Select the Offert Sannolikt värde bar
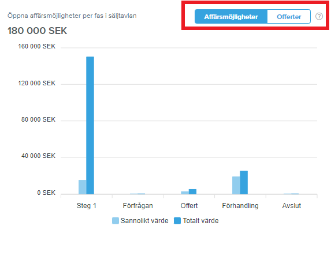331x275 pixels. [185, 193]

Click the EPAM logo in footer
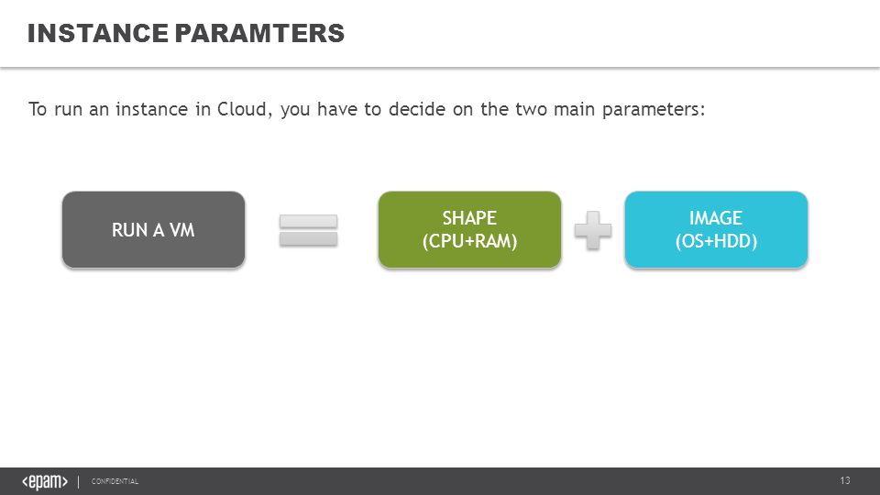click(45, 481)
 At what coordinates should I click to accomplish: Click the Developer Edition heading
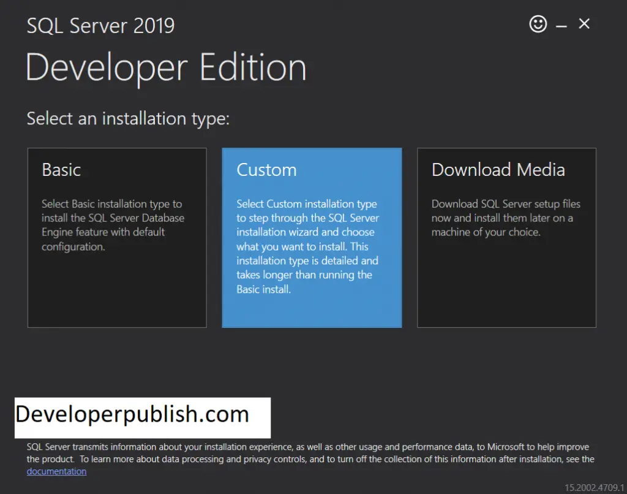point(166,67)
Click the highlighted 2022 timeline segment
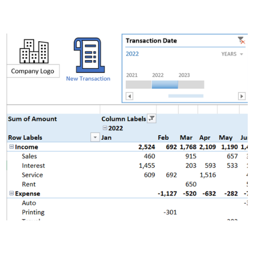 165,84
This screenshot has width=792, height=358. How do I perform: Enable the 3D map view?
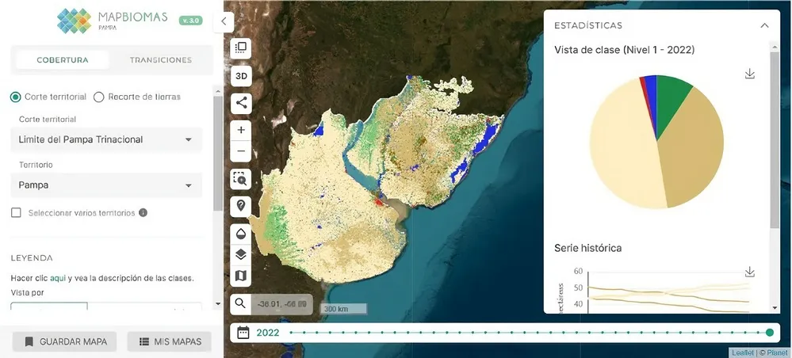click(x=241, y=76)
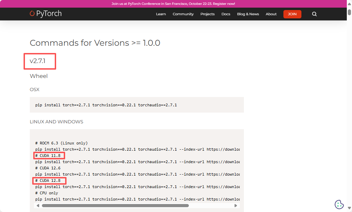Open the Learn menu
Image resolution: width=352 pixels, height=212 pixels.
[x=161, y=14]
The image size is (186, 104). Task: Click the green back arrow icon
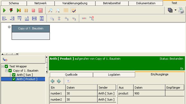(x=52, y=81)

################

Repeat all of the records above word for word, leaving out the pictures.

Select the Offert Sannolikt värde bar
331x275 pixels. [185, 193]

Click the EPAM logo in footer
click(45, 481)
 At what coordinates should I click to accomplish: Click the Developer Edition heading
point(166,67)
Click the highlighted 2022 timeline segment
 165,84
This screenshot has width=792, height=358. How do I perform: Enable the 3D map view?
click(x=241, y=76)
Open the Learn menu
Image resolution: width=352 pixels, height=212 pixels.
[x=161, y=14]
The image size is (186, 104). Task: Click the green back arrow icon
(x=52, y=81)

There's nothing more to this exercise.